There were only 61 confirmed unprovoked attacks by sharks on humans worldwide in 2004, according to the International Shark Attack File (ISAF). Only seven people people died: including two in Australia and one each in California, Hawaii, South Africa, and Brazil. (The location of the remaining fatality was not specified.)
Still, the threat, however small, is real. And the best way to prepare yourself for a possible shark encounter is to know how to avoid an attack, what to do if you are bitten, and how to help attack victims.
HOW TO AVOID AN ATTACK
Stay away from the mouths of rivers after heavy rains, when freshwater fishes and other animals are swept out to sea.
Swim clear of fishing boats. They often trail fish remains and blood, which can draw sharks.
If you're bleeding, including menstruating, stay on the beach.

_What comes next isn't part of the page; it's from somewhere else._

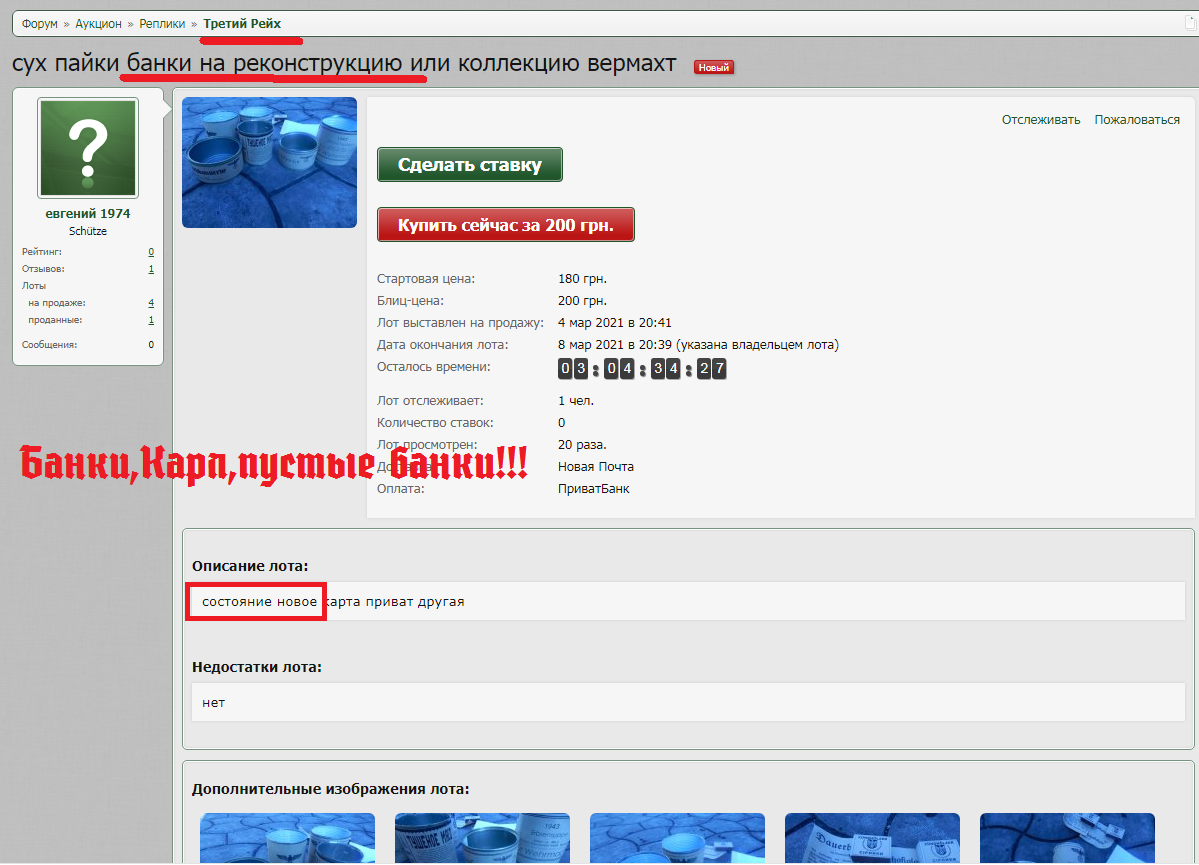Click Купить сейчас за 200 грн. button
The image size is (1199, 865).
(x=505, y=225)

Sharks can smell and taste even the smallest amount of blood from over a mile (1.6 kilometers) away and trace it back to its source.

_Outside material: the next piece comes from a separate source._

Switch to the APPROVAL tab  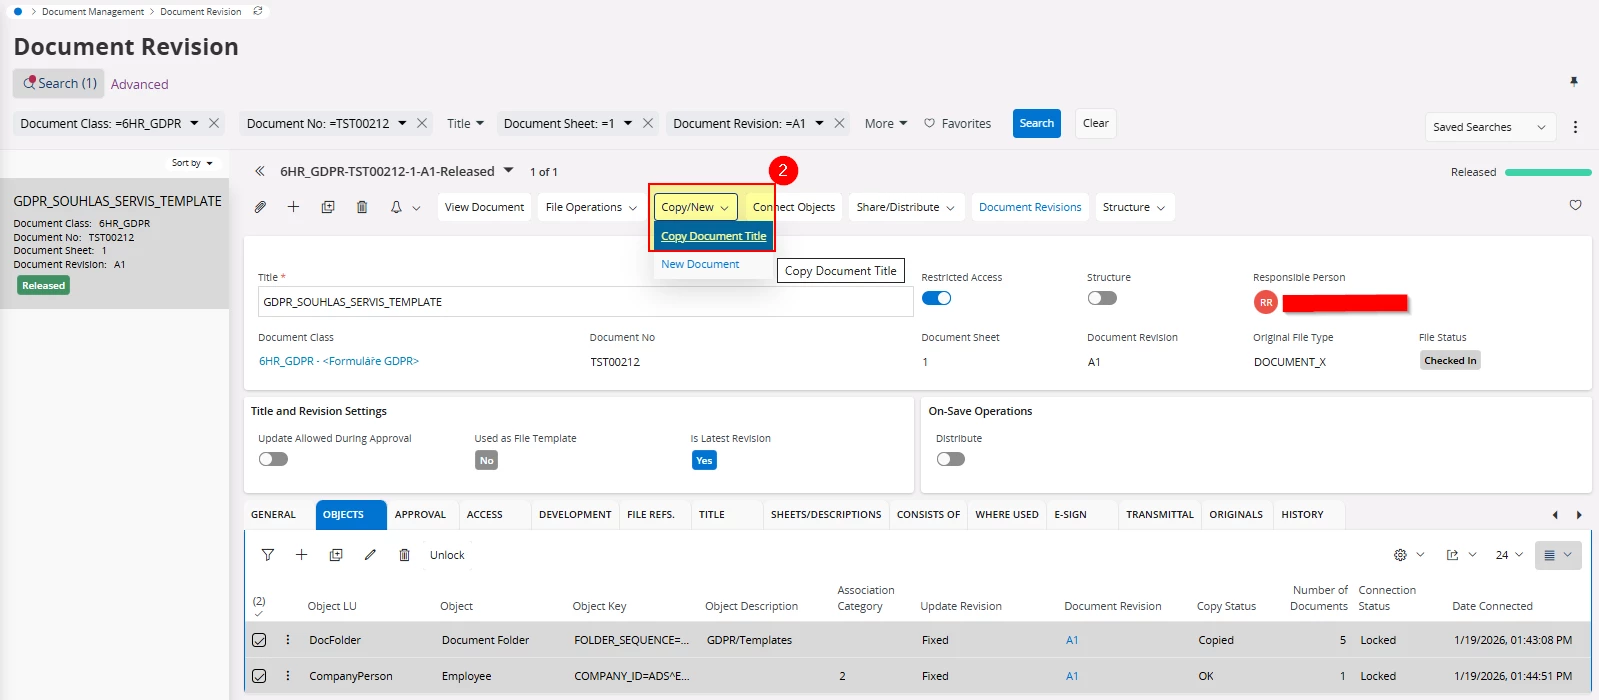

If you cut or injure yourself in the water, get out! Do not stay in the water with blood around you.
Stay out of the water if fish blood or baitfish are present. In other words, steer clear of fishers.
Avoid large groups of fish, seals, or sea lions. They all are prominent on the shark's menu.
Stay away if you see large groups of dolphins and seabirds. They are attracted to the same food sharks eat. And don't make the mistake of thinking that if dolphins are present, there won't be any sharks around. Dolphins can be prey for large sharks.
Stay away from dead animals in the water.